- Opening Delimiter -
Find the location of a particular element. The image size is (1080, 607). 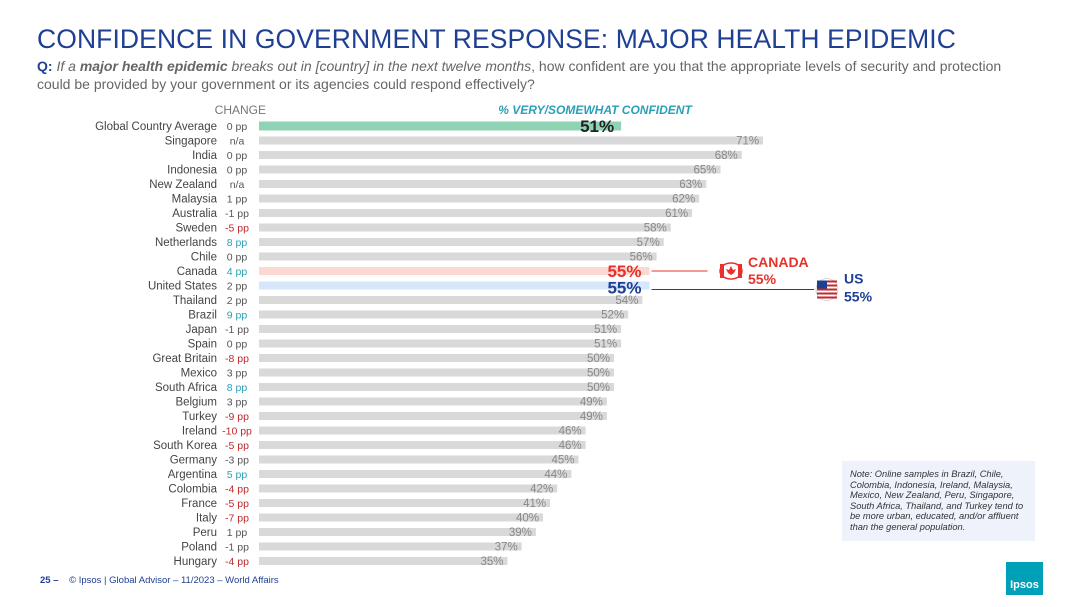

canada-flag-band-left is located at coordinates (722, 271).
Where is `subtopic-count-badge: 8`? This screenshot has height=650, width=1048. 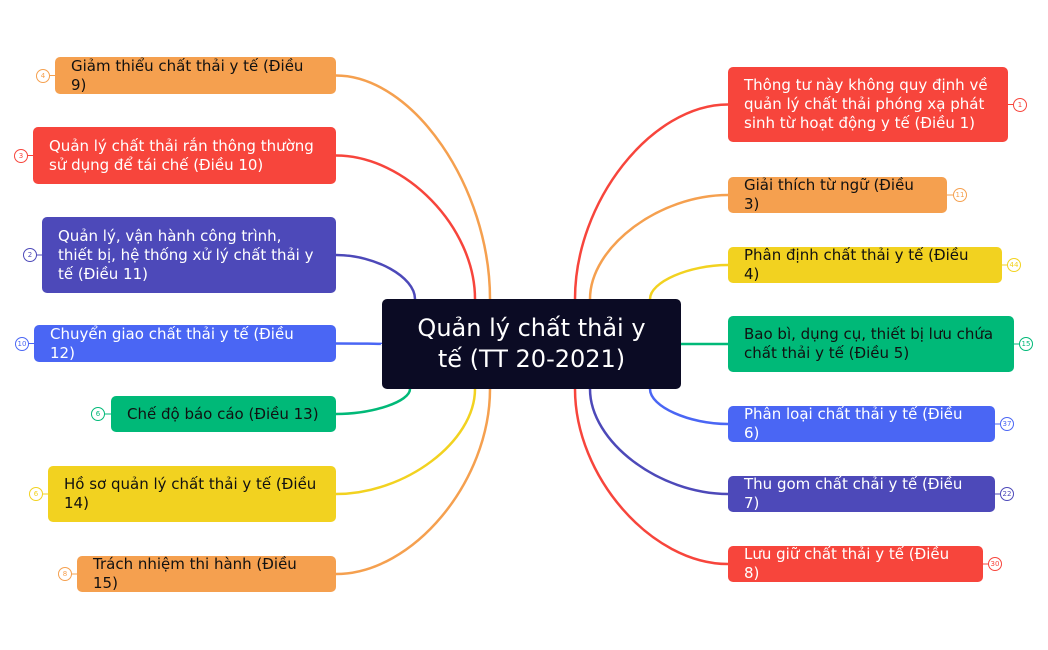
subtopic-count-badge: 8 is located at coordinates (65, 574).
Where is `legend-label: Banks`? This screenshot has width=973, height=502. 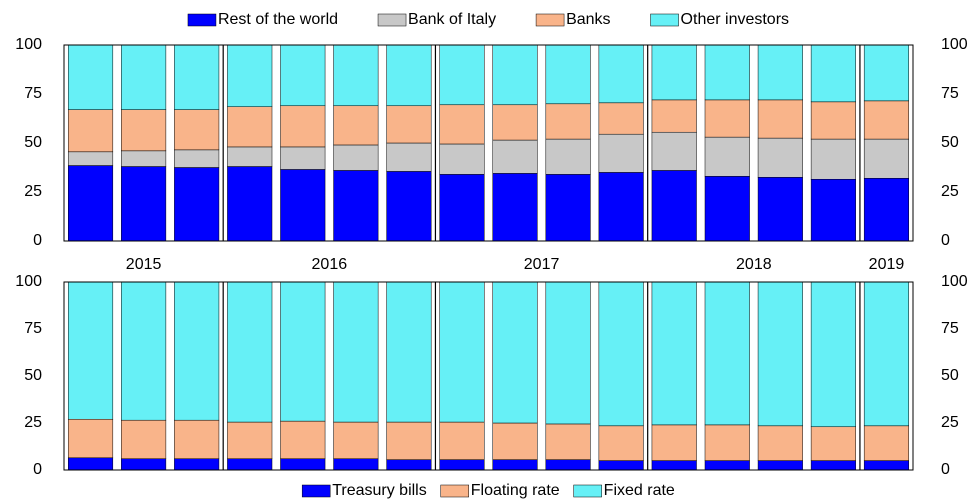
legend-label: Banks is located at coordinates (588, 20).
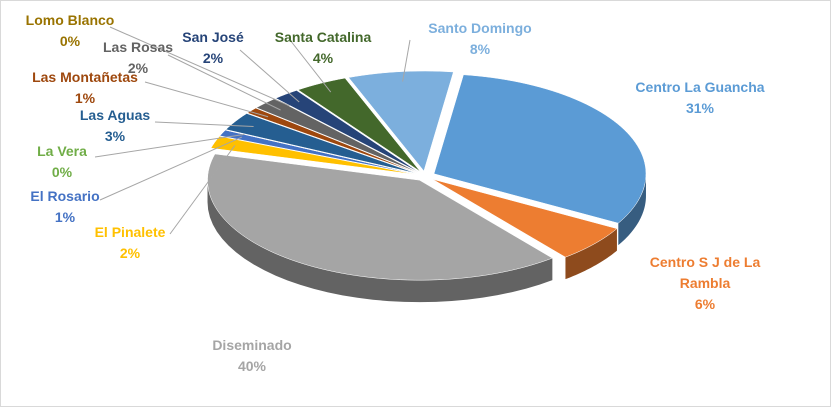 The width and height of the screenshot is (831, 407). What do you see at coordinates (480, 28) in the screenshot?
I see `category-label: Santo Domingo` at bounding box center [480, 28].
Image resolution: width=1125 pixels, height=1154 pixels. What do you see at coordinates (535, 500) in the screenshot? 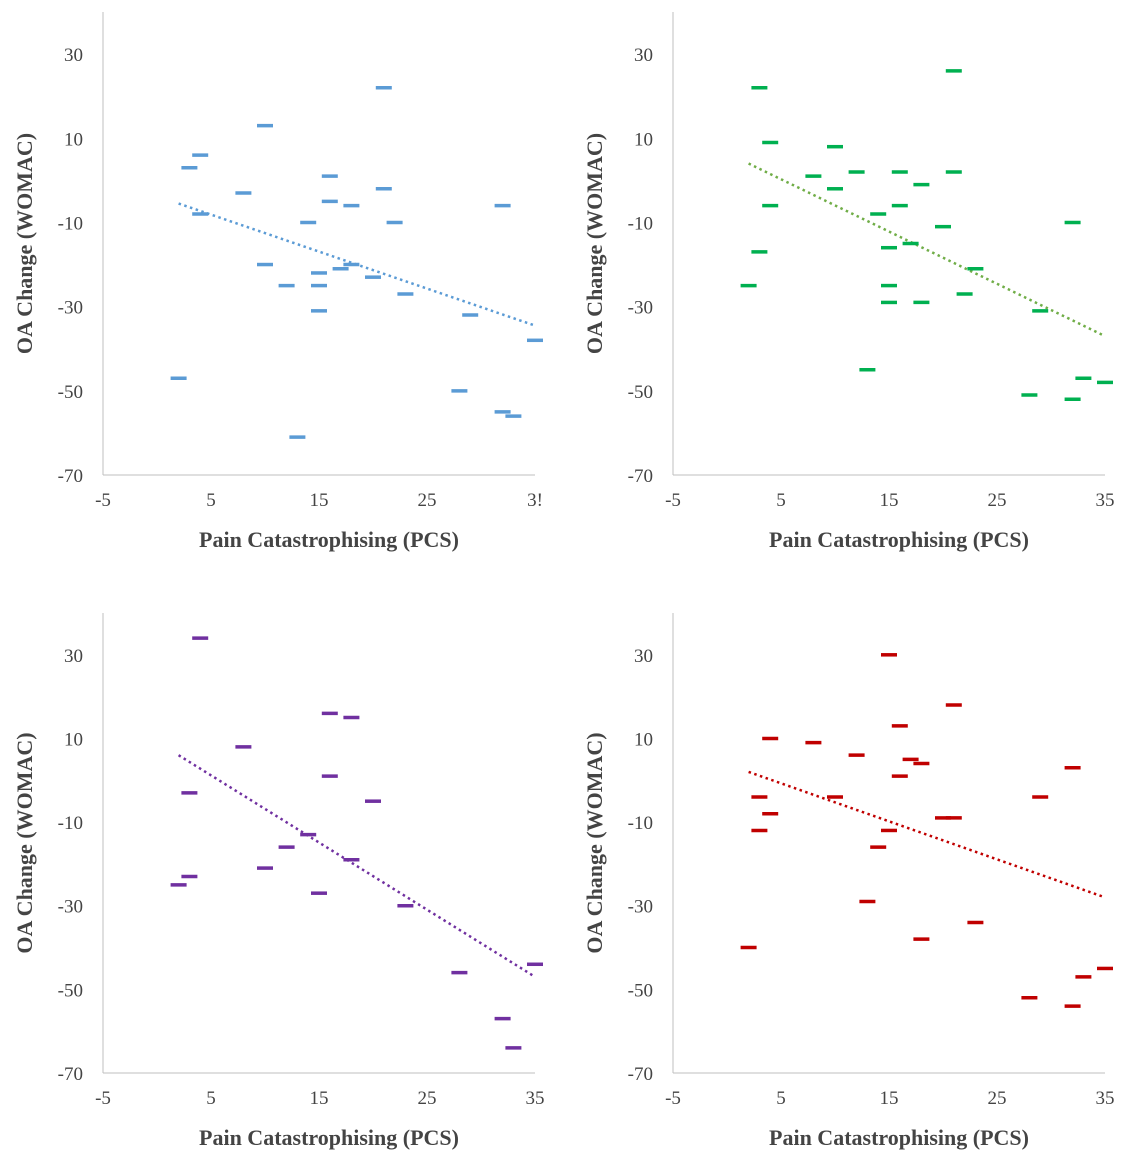
I see `x-tick-label: 3!` at bounding box center [535, 500].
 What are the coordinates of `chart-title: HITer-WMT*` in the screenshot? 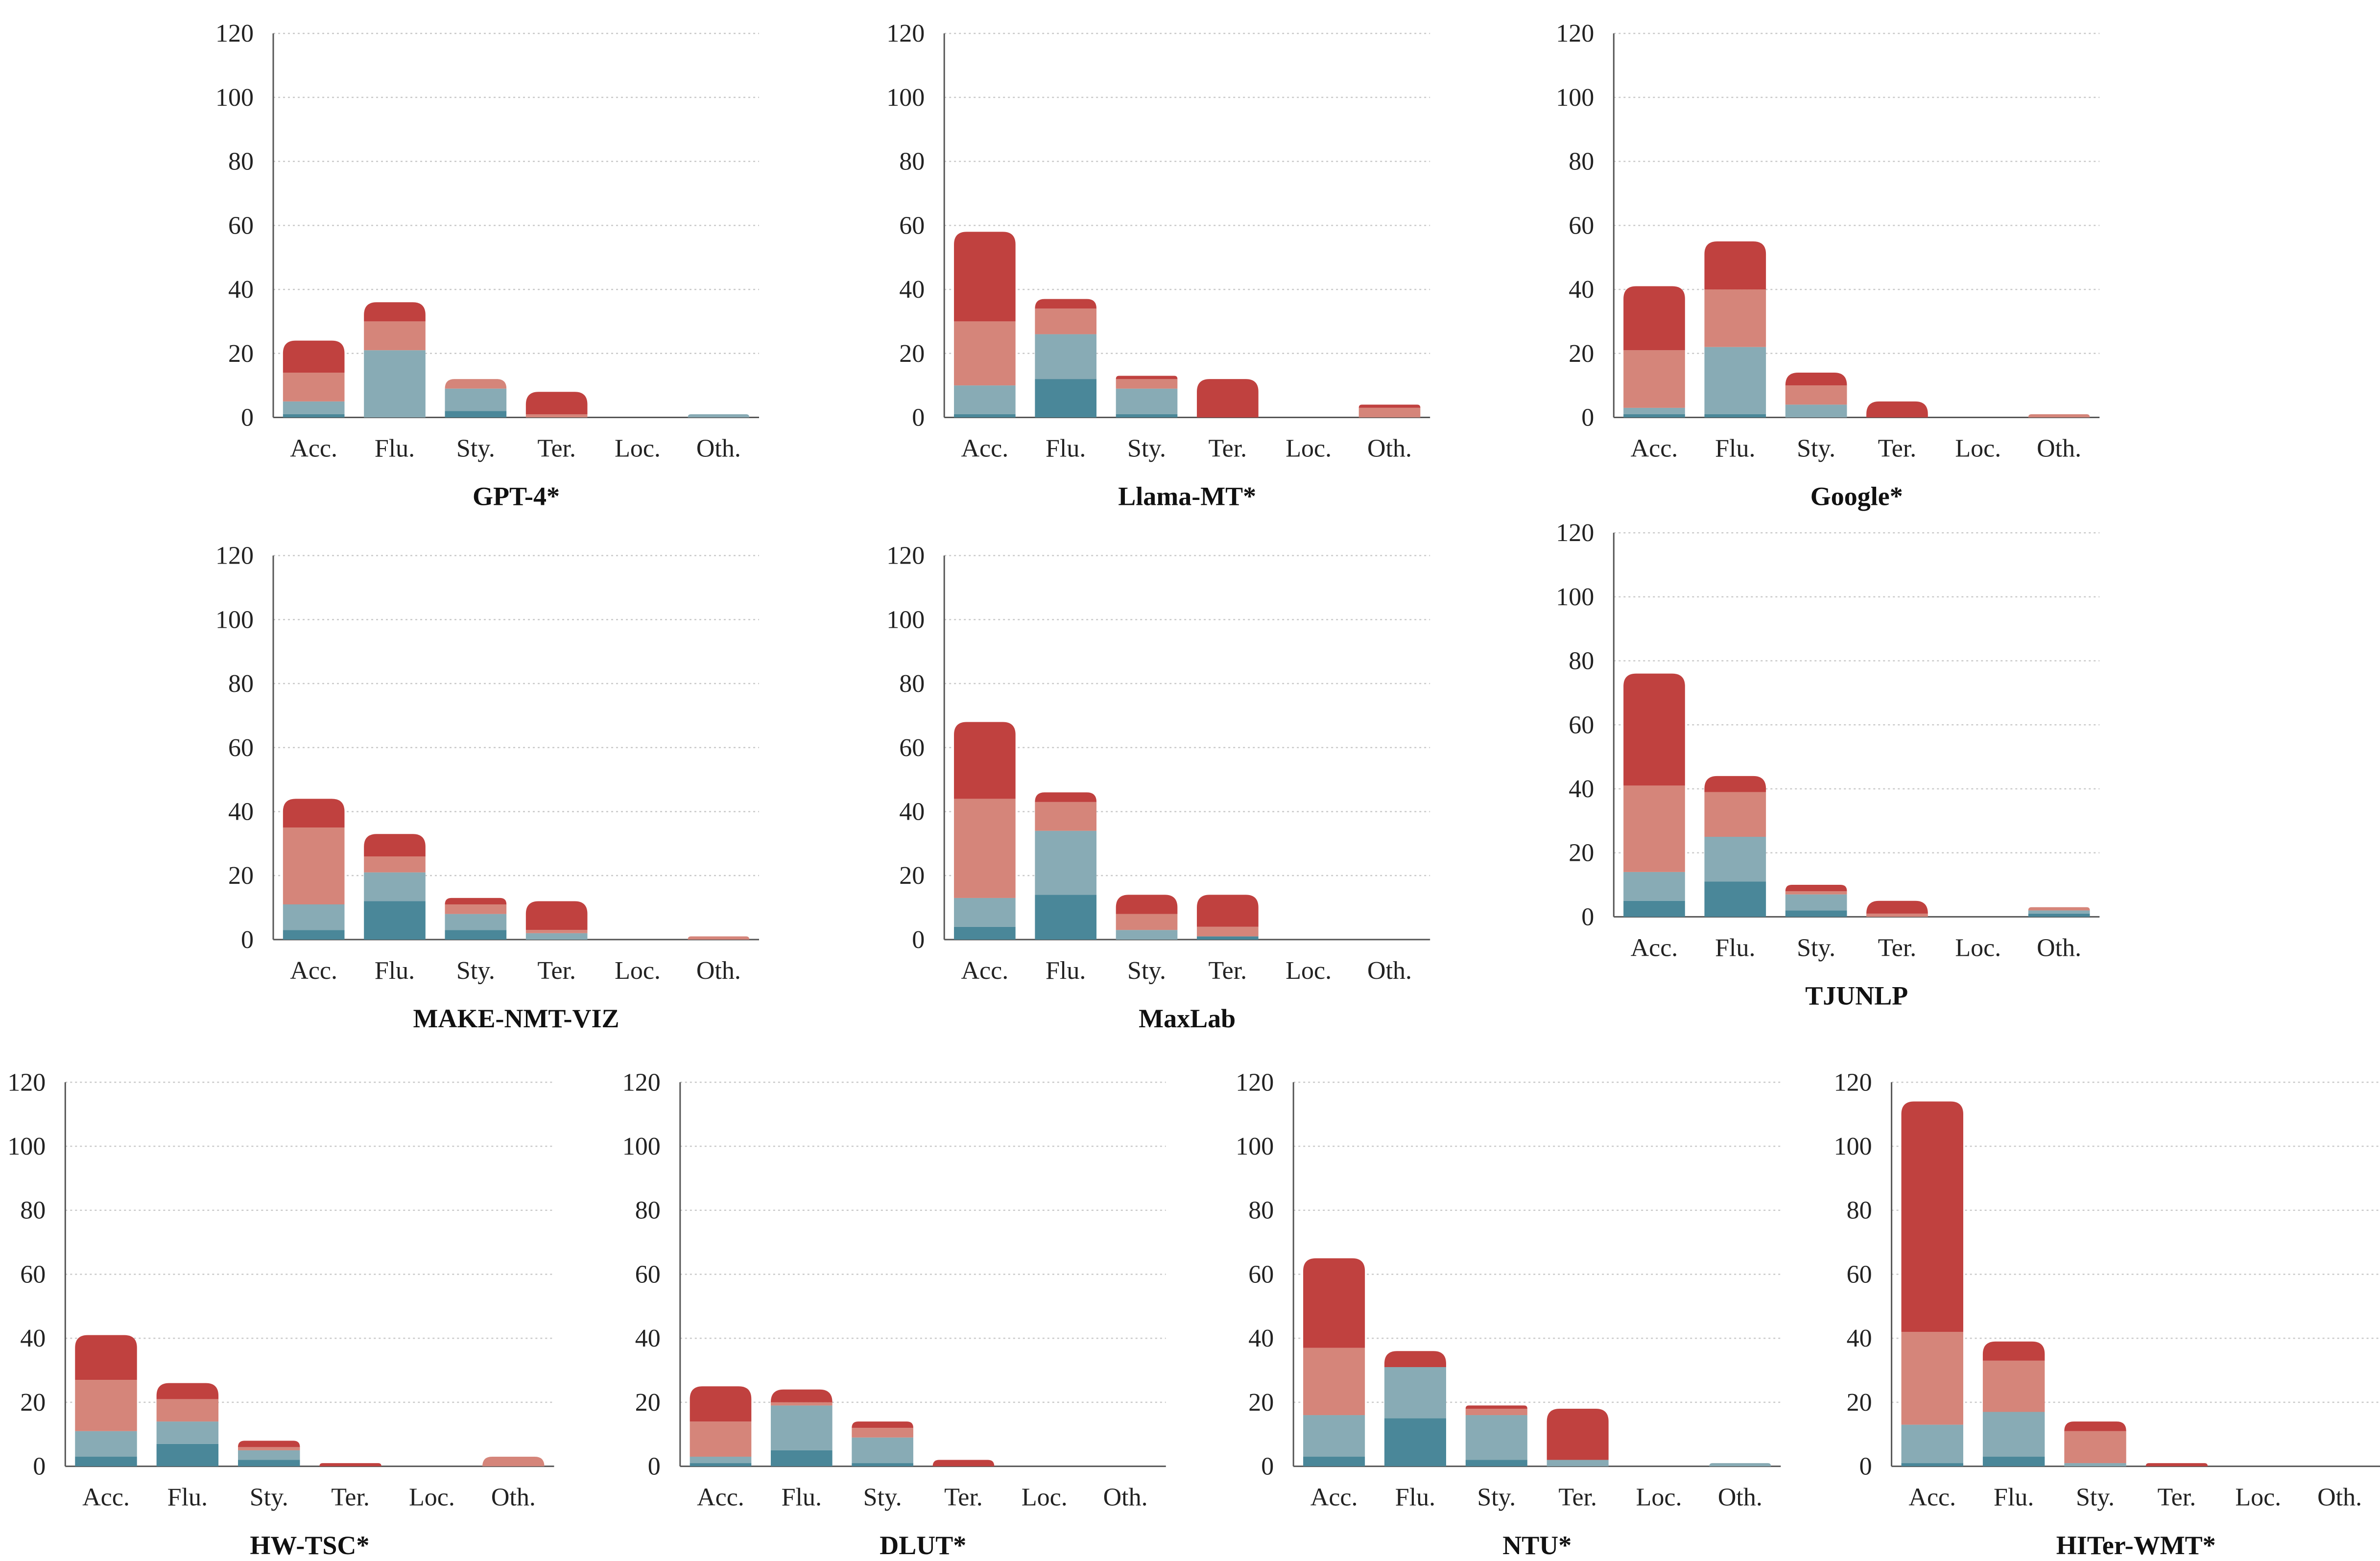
- Closing Delimiter -
_WHAT YOU WILL DO:_ Rewrite the material from the line containing "has width=973, height=502." through the end, changing "pixels" to "px" and keeping everything else the same. Leave the pictures out of your answer.

_RESULT FOR THIS EXERCISE:_
Where is `legend-label: Banks`? This screenshot has width=973, height=502. 
legend-label: Banks is located at coordinates (588, 20).
 The width and height of the screenshot is (831, 407). What do you see at coordinates (480, 28) in the screenshot?
I see `category-label: Santo Domingo` at bounding box center [480, 28].
Image resolution: width=1125 px, height=1154 px. What do you see at coordinates (535, 500) in the screenshot? 
I see `x-tick-label: 3!` at bounding box center [535, 500].
 What are the coordinates of `chart-title: HITer-WMT*` in the screenshot? 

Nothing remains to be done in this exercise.